Monday, November 11, 2013

All I Want for Christmas is … a News Drone

It’s right there on Amazon and you can buy it just in time for Santa to deliver it in his reindeer-powered drone (I think).  It is in fact a drone, but not just any drone.

This one is the DJI Phantom Aerial UAV Drone Quadcopter for GoPro, to be exact.  In the interest of full disclosure, the product and the company are not a client.  I first learned of this from a Twitter post I received a few days ago when a journalism professor from Syracuse University had posted a photo of this interesting little four-prop device that could serve as a catalyst for newsgathering of the future.

Dan Pacheco is the Peter A. Horvitz Chair in Journalism Innovation at the S.I. Newhouse School at Syracuse University, but enough of the formalities. 

Dan posted to Twitter a photo of a drone with a camera mounted on it with the caption: “Hmm, I wonder where our new dji Phantom with GoPro mount will fly on this rainy day?”


The question and the photo certainly got my attention. I haven’t really thought about the use of drone technology for other than military or law enforcement applications. 

But this is for personal/private use and it’s the real thing.  And the fact that it can be used with a camera mount for newsgathering opens the door to a million possibilities.

According to the drone’s descriptor on Amazon, it arrives “ready to fly.”  All you need to do is unpack it, attach the propellers, charge the “LiPo” (I’m assuming that’s a power source) and install the transmitter batteries.  I’m also guessing that however you’d like to outfit you’re drone, that’s on you as well.  So if you want to mount a camera, you have to purchase a compatible device and install that. 

Thanks to some recent news features, I’ve seen how these types of drones operate. They aren’t toys.  They tend to fly very stable and agile.  I’m not sure about this one, but they can be disarmingly quiet.  Each of these features make drones highly efficient tools for surveillance and information-gathering.

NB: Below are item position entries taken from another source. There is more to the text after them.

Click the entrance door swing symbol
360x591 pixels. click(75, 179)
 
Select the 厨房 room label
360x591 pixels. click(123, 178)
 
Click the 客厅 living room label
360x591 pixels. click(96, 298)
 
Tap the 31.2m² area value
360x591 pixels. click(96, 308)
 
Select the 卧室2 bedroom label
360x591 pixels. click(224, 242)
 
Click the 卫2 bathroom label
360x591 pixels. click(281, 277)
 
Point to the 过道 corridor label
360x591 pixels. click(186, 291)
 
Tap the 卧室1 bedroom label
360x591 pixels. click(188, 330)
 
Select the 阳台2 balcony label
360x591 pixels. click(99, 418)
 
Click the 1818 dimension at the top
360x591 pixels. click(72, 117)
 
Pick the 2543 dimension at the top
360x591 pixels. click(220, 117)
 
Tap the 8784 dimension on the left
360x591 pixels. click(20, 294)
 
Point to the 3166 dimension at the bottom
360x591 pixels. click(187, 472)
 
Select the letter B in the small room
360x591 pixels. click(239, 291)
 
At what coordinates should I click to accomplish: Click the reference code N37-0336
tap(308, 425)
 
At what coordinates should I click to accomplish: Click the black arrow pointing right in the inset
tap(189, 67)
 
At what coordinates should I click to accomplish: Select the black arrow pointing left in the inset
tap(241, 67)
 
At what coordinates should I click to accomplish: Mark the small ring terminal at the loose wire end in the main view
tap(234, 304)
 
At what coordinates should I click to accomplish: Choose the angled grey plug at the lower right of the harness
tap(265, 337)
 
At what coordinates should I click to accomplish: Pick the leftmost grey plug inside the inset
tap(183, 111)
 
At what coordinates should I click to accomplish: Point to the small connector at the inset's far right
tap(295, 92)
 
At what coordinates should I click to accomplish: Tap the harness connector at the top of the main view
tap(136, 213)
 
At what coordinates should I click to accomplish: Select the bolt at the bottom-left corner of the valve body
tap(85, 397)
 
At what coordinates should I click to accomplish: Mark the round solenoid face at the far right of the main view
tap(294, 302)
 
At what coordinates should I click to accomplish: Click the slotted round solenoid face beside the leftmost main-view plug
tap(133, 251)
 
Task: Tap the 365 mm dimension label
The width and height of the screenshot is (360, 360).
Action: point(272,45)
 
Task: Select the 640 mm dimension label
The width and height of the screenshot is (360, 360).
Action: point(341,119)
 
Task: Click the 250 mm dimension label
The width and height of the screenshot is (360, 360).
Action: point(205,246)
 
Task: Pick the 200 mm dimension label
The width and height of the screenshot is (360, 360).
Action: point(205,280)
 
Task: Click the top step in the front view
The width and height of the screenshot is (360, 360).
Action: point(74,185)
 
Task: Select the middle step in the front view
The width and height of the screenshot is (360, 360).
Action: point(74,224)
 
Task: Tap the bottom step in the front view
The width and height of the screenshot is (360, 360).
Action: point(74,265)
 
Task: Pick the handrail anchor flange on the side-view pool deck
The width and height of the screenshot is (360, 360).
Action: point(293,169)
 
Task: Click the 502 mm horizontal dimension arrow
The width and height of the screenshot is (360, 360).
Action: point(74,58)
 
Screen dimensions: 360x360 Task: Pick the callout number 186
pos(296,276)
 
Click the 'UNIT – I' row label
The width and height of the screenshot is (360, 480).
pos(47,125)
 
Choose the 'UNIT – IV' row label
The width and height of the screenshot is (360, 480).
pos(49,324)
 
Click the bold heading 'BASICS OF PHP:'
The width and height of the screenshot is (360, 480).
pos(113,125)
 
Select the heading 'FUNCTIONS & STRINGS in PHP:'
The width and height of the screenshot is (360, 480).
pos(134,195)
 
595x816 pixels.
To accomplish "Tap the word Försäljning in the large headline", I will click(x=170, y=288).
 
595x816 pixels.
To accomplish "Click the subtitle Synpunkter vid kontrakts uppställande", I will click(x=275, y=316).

Just thinking about the drone and its potential took me back to my own early reporting days in and how such technology might have changed the way we covered news. 

Once I hid behind a patrol car as the police negotiated with a hostage-taker in a residential neighborhood.  If I had a drone, I could have flown the thing over the house or even near the house to see what was going on, though I’m sure the police commander would have had something to say about that.

Then I thought about my role as a PR person.  How will a drone affect my work in PR?

No doubt, I would have to take into account that news reporters could and would gain access to places we’d prefer they not, such as near power wires, and plant and company employees, to name a few.  Would we be within our rights to “take down” the drone if it flies into our private space?  I don’t know.  I do know that such acts of surveillance and retaliation would not come without significant controversy.

What about our own use as PR professionals?  Can we use drones to access areas that before may have been logistically impossible to access?  I would think drone technology would come in handy for capturing visuals of everything from a complex or vast manufacturing process to a store grand opening.
 

WATCH: First time students fly newsgathering drone prototype October 4, 2013 in Syracuse University's Manley Field House.

 
Dan Pacheco first started using drones on campus almost a year ago.  His purpose was to experiment with aerial footage for journalism.  Of course this is not without its challenges.

The Federal Aviation Administration (FAA) ordered a couple of state-funded journalism schools to shut down outdoor use of drones. So Syracuse uses its indoor athletic facilities to serve as laboratories for drone navigation.

From a timing standpoint, the FAA is supposed to issue a method to certify commercial drone flights by September 30, 2015. 

My apologies in advance for this (pun intended), but clearly when it comes to newsgathering drones and the possibilities, the sky’s the limit.